Combining land-use/land-cover data from remote sensing and GIS with quantity
and quality information from urban catchments may help to bridge this gap and
generalize relationships between fundamental hydrological and land-use parameters.
Increased impervious surface area is a consequence of urbanization, with correspon-
dent and significant effects on the hydrologic cycle (Zheng and Baetz 1999 ;Shuster
et al. 2005 ; Goldschlager et al. 2009 ).
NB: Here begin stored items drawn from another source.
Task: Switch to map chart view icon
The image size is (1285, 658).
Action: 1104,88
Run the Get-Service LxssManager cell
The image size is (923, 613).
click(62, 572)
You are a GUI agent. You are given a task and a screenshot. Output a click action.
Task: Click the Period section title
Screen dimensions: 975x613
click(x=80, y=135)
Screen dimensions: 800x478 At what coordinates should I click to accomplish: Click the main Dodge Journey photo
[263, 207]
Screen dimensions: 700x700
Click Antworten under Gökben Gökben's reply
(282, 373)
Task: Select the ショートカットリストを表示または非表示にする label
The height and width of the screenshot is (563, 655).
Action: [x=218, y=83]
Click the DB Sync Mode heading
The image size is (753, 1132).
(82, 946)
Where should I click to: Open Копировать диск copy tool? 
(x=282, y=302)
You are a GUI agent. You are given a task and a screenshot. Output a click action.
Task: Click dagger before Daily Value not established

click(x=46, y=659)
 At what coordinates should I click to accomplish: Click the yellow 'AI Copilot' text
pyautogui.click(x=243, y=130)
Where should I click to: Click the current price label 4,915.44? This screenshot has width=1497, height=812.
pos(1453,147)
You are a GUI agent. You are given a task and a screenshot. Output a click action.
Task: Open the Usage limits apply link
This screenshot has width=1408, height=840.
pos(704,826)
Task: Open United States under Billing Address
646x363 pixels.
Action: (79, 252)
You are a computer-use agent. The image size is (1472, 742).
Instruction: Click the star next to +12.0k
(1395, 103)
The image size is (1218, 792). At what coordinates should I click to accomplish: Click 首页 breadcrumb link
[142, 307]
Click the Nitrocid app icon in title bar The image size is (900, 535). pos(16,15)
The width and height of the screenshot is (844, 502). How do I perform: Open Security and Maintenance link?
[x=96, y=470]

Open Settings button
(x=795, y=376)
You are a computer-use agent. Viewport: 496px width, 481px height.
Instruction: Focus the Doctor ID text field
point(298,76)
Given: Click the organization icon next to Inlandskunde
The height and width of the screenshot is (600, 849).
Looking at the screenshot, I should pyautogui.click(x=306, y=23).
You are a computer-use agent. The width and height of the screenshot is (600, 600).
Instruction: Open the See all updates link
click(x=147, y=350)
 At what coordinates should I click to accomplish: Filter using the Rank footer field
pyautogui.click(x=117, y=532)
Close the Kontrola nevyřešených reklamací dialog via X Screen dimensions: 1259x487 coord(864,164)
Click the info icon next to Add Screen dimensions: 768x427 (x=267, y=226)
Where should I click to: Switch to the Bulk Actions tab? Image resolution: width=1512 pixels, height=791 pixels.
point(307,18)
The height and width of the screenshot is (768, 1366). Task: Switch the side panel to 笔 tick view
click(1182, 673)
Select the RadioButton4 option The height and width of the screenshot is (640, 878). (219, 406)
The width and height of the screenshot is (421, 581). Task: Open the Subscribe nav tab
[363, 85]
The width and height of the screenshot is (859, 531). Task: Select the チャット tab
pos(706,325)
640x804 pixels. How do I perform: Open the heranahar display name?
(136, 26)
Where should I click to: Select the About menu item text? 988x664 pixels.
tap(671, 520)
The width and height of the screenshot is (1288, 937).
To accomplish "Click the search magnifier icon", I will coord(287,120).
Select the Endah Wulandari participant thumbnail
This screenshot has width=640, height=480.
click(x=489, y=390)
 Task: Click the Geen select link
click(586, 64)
Carmon and Shamir ( 1997 ) estimated that the
built-up areas above the coastal aquifer would double by 2020, in comparison to the
extent of built-up areas in 1990, and would reach about 500 km 2 . These areas would
cover approximately 26% of the coastal plain with an impermeable covering, a fact
that would affect the ability of the coastal aquifer to continue to be a major source
of water for Israel's. Most of the expected increase noted will be in residential
neighborhoods (331 km 2 ,comparedwith162.7km 2 ), together with a decrease of
two-thirds of the cultivated farm land of the coastal plain (from 929 to 361.8 km 2 ).
Various research studies in Israel and around the world point to the fact that
urbanization activities lead to immediate occurrence of some processes effect the
water cycle. Urbanization of rural areas is known to directly affect drainage basin
hydrology (e.g. Dunne and Leopold 1978 ; Hollis 1988 ; Lazaro 1990 ). Paving the
landscape with impervious materials means that a much larger proportion of any
rainfall forms immediate runoff. In general, after major urban development in
a drainage basin: (1) a higher proportion of rainfall appears as surface runoff,
(2) the total volume of discharge increases, (3) for a specific rain event, the response
of the watershed is accelerated with a steeper rising limb in a hydrograph, (4) lag
time and time to peak are reduced, (5) flood peak magnitude is increased, (6) higher
erosion rate of river beds and channels passing through urban areas and (7) water
quality in streams and aquifers draining urban centers is typically degraded
(Wolman and Schick 1967 ; Dunne and Leopold 1978 ; Marsalek and Torno 1993 ;
Kang et al. 1998 ; Asaf et al. 2004 ; Bormil et al. 2003 ; Nativ et al. 2001 ;
Goldschlager et al. 2005 , 2009 ). Human activity in urban areas increases the load
of dust, sand, nutritional materials, decomposed organic materials, toxic organic
compounds, heavy metals and bacteria on land surface. Consequently, surface
water is likely to get contaminated (Flores-Rodriguez et al. 1994 ). As urban runoff
is comprised of many individual flow components draining various areas, the “mix”
at the outlet depends on the characteristics of those areas, pollutant wash off
potentials and the features of the specific rain event (Pitt et al. 1999 ).
Urban areas have been classified in the literature into main roads (including
parking lots and airports), roofs, residential areas, commercial areas, industrial
areas, parks and lawns, and open, undeveloped areas, all of which generate
stormwater of different quality. Roads, parking lots and gas stations have been
known to contribute a large variety of contaminants, directly related to vehicles
(hydrocarbons, oxides of nitrogen, sulfur and lead) or salt de-icing (halite)
(Bannerman et al. 1993 ; Hermann et al. 1994 ; Smith et al. 2000 ). The high level of
pollution found on major arterial roads in urban areas and highways has been
correlated to traffic density (Shinya et al. 2000 ).